start RECORDS FOR THIS EXERCISE

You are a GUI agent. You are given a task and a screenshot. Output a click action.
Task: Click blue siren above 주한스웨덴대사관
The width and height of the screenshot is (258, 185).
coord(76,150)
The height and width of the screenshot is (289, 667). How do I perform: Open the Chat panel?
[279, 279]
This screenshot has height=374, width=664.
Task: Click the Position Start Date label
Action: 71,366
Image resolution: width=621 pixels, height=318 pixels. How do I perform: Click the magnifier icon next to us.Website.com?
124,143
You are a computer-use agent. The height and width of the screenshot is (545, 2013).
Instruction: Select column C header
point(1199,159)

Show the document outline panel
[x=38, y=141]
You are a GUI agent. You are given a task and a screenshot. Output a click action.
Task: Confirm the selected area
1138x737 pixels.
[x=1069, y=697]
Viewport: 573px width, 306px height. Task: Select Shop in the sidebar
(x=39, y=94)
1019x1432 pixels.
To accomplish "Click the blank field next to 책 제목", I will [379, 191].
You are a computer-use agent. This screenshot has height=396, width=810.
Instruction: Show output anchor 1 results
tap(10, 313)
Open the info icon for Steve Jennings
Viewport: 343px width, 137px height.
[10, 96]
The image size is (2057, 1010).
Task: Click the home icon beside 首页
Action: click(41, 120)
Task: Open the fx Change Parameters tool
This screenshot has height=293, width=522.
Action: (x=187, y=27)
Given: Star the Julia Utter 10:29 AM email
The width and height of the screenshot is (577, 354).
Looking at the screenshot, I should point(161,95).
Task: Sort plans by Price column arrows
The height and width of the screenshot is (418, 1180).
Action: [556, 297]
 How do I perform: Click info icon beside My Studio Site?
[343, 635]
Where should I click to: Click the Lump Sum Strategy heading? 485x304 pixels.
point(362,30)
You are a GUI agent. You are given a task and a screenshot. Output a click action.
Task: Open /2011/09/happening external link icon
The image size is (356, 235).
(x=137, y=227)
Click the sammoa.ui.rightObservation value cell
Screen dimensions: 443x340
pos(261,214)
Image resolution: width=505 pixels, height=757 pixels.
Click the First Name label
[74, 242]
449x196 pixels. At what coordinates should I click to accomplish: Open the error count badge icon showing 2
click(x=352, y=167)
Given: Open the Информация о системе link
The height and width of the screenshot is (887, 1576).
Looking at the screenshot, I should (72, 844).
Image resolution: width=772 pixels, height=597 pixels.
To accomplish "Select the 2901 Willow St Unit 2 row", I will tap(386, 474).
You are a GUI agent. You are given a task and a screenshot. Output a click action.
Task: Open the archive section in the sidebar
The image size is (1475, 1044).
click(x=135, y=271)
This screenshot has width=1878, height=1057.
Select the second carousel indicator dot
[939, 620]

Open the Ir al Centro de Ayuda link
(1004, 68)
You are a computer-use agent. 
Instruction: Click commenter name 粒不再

end RECORDS FOR THIS EXERCISE

Reproduce all of the data above verbatim, line for line.

You are a GUI agent. You are given a task and a screenshot. Output a click action.
Task: Click blue siren above 주한스웨덴대사관
The width and height of the screenshot is (258, 185).
coord(76,150)
The height and width of the screenshot is (289, 667). How do I perform: Open the Chat panel?
[279, 279]
This screenshot has height=374, width=664.
Task: Click the Position Start Date label
Action: 71,366
Image resolution: width=621 pixels, height=318 pixels. How do I perform: Click the magnifier icon next to us.Website.com?
124,143
You are a computer-use agent. The height and width of the screenshot is (545, 2013).
Instruction: Select column C header
point(1199,159)

Show the document outline panel
[x=38, y=141]
You are a GUI agent. You are given a task and a screenshot. Output a click action.
Task: Confirm the selected area
1138x737 pixels.
[x=1069, y=697]
Viewport: 573px width, 306px height. Task: Select Shop in the sidebar
(x=39, y=94)
1019x1432 pixels.
To accomplish "Click the blank field next to 책 제목", I will [379, 191].
You are a computer-use agent. This screenshot has height=396, width=810.
Instruction: Show output anchor 1 results
tap(10, 313)
Open the info icon for Steve Jennings
Viewport: 343px width, 137px height.
[10, 96]
The image size is (2057, 1010).
Task: Click the home icon beside 首页
Action: click(41, 120)
Task: Open the fx Change Parameters tool
This screenshot has height=293, width=522.
Action: (x=187, y=27)
Given: Star the Julia Utter 10:29 AM email
The width and height of the screenshot is (577, 354).
Looking at the screenshot, I should point(161,95).
Task: Sort plans by Price column arrows
The height and width of the screenshot is (418, 1180).
Action: [556, 297]
 How do I perform: Click info icon beside My Studio Site?
[343, 635]
Where should I click to: Click the Lump Sum Strategy heading? 485x304 pixels.
point(362,30)
You are a GUI agent. You are given a task and a screenshot. Output a click action.
Task: Open /2011/09/happening external link icon
The image size is (356, 235).
(x=137, y=227)
Click the sammoa.ui.rightObservation value cell
Screen dimensions: 443x340
pos(261,214)
Image resolution: width=505 pixels, height=757 pixels.
Click the First Name label
[74, 242]
449x196 pixels. At what coordinates should I click to accomplish: Open the error count badge icon showing 2
click(x=352, y=167)
Given: Open the Информация о системе link
The height and width of the screenshot is (887, 1576).
Looking at the screenshot, I should (72, 844).
Image resolution: width=772 pixels, height=597 pixels.
To accomplish "Select the 2901 Willow St Unit 2 row", I will tap(386, 474).
You are a GUI agent. You are given a task and a screenshot. Output a click action.
Task: Open the archive section in the sidebar
The image size is (1475, 1044).
click(x=135, y=271)
This screenshot has width=1878, height=1057.
Select the second carousel indicator dot
[939, 620]

Open the Ir al Centro de Ayuda link
(1004, 68)
You are a computer-use agent. 
Instruction: Click commenter name 粒不再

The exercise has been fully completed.